#### [EXERCISE]
Transcribe exactly, and only, the lines running from the one that contains "You are a GUI" through the last line of the material. No pictures.

#### [DATA TO EXAMINE]

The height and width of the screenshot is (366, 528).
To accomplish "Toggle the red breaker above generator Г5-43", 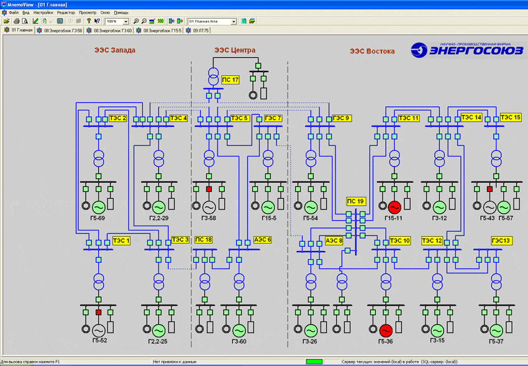I will pos(489,190).
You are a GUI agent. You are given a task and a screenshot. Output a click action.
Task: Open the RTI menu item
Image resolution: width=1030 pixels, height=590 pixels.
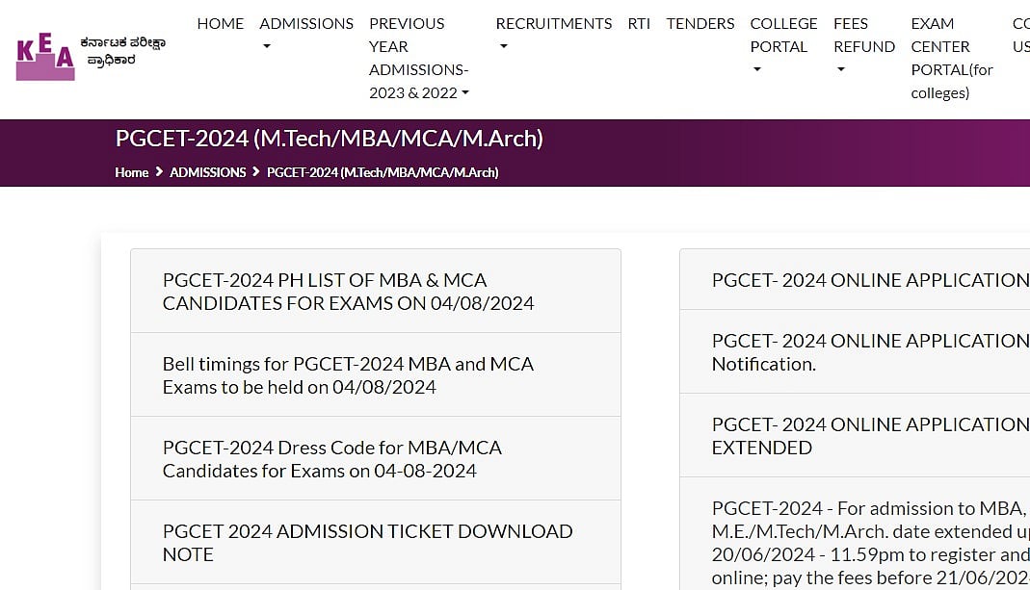[639, 23]
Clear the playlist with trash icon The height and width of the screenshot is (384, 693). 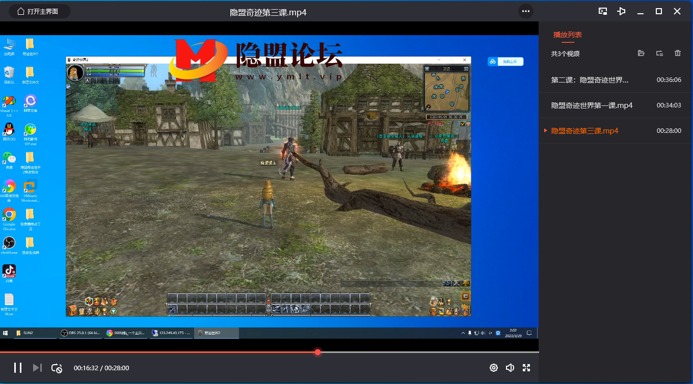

#### [EXERCISE RESULT]
You are a GUI agent. You are given a task and a screenshot. Output a click action.
Task: Open the RTI menu item
Image resolution: width=1030 pixels, height=590 pixels.
[639, 23]
Clear the playlist with trash icon The height and width of the screenshot is (384, 693). 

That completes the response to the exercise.